In this case, the patient’s abdomen was entered safely in Hasson fashion at a location away from her hernia, and a total of three ports were placed so as to triangulate towards the hernia defect and avoid the areas where the patient had prior onlay mesh. As expected, the patient was seen to have a left lower quadrant, partial-thickness Spigelian-type incisional hernia measuring 6 x 7 cm. A TAPP approach was undertaken. Using the surgical robot, a large preperitoneal pocket was created and extended laterally into the retroperitoneum, medial to the midline, and inferiorly to the retropubic space. The hernia sac was reduced, and the left myopectineal orifice was dissected out, with reduction of an additional large plug of fat from the indirect space. The round ligament was isolated and divided to facilitate complete mesh overlap of the indirect space. After creating this pocket, the fascial defect was closed, reapproximating the internal oblique and the transversus abdominis muscle to the disrupted semilunar line while also plicating the external oblique fascia in an attempt to minimize postoperative bulging. A large piece of medium-weight, macroporous polypropylene mesh was fashioned in a triangular shape measuring 25x18x18 cm and then placed into the peritoneal pocket to overlap the hernia and myopectineal orifice and then fixed with Vicryl suture to the  anterior abdominal wall superomedially and superolaterally above the iliopubic tract. The bottom edge of the mesh was fixated with Tisseel fibrin sealant (Baxter), eschewing penetrating fixation to avoid injury to the major neurovascular structures found inferior to the iliopubic tract. The preperitoneal flap was then reapproximated to the abdominal wall with 2-0 V-Loc suture (Medtronic), covering the mesh in its entirety. Bilateral transversus abdominis plane (TAP) blocks were performed using Exparel liposomal bupivicaine suspension (Pacira Pharmaceuticals, Inc.) under direct laparoscopic vision with the intent of providing long-acting local anesthesia. The patient was observed overnight and discharged home on postoperative day 1 without complication. At one month follow-up, the patient was doing well without pain, wound complications, or evidence of hernia recurrence on physical exam. She will be seen again one year after surgery.

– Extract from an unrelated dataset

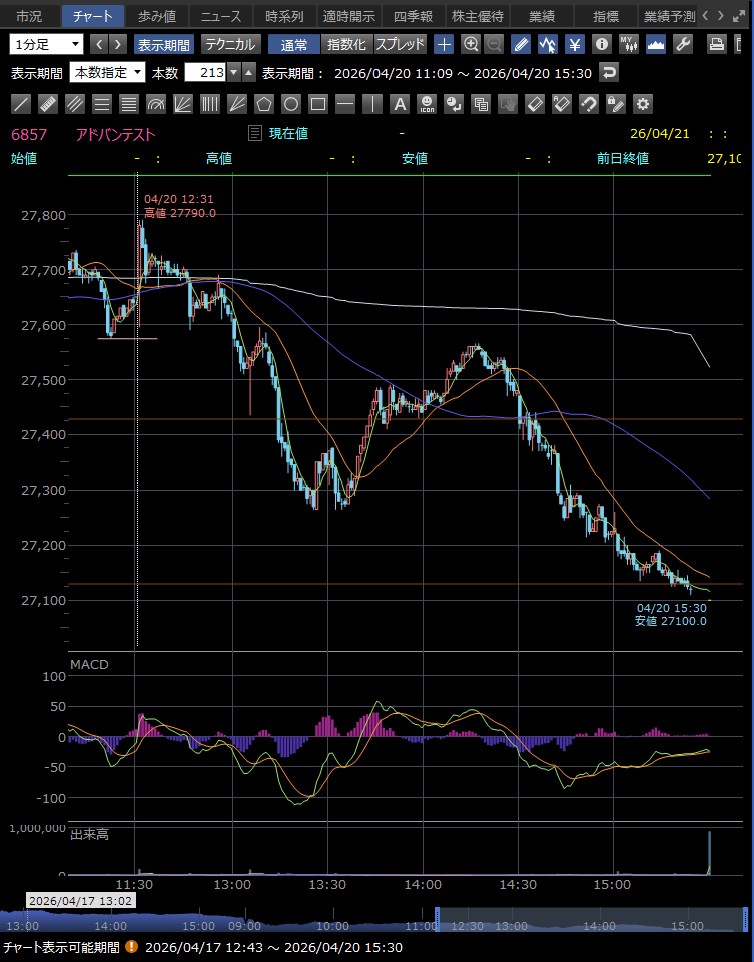This screenshot has width=754, height=962.
Task: Click the wrench chart settings icon
Action: pos(683,44)
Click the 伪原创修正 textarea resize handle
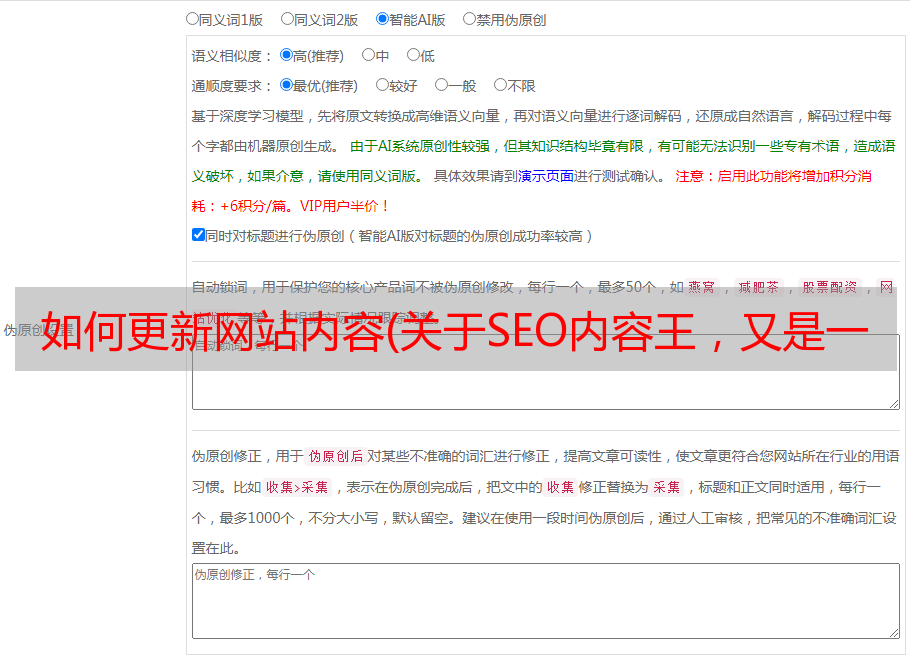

Donor site morbidity after autologous breast reconstruction with abdominal-based flaps is not uncommon, with rates of development of abdominal bulging or hernia of up to 15% depending on the technique utilized.1 A recent multicenter study examining 661 patients undergoing DIEP free flap specifically noted a hernia rate of 1.7%, with rates of abdominal donor site wound dehiscence and surgical site infection of 17.2% and 11.2% respectively.2 Surgeons that are treating such patients for long-term complications of hernia and abdominal bulging should be familiar with the autologous reconstructive technique used and should obtain prior operative reports to know whether any prophylactic mesh was used and in what plane of the abdominal wall. Additionally, if the patient did have issues with postoperative wound morbidity, knowing prior treatments including mesh excision and culture results is helpful in operative and perioperative planning. Current cross-sectional imaging is extremely helpful for operative planning and can also help to identify what plane(s) mesh may be in if it was used previously, as well as the presence of any nearby hernia defects that might affect the extent of repair. Using a minimally-invasive approach in this case allowed us to avoid planes that were involved in prior wound morbidity.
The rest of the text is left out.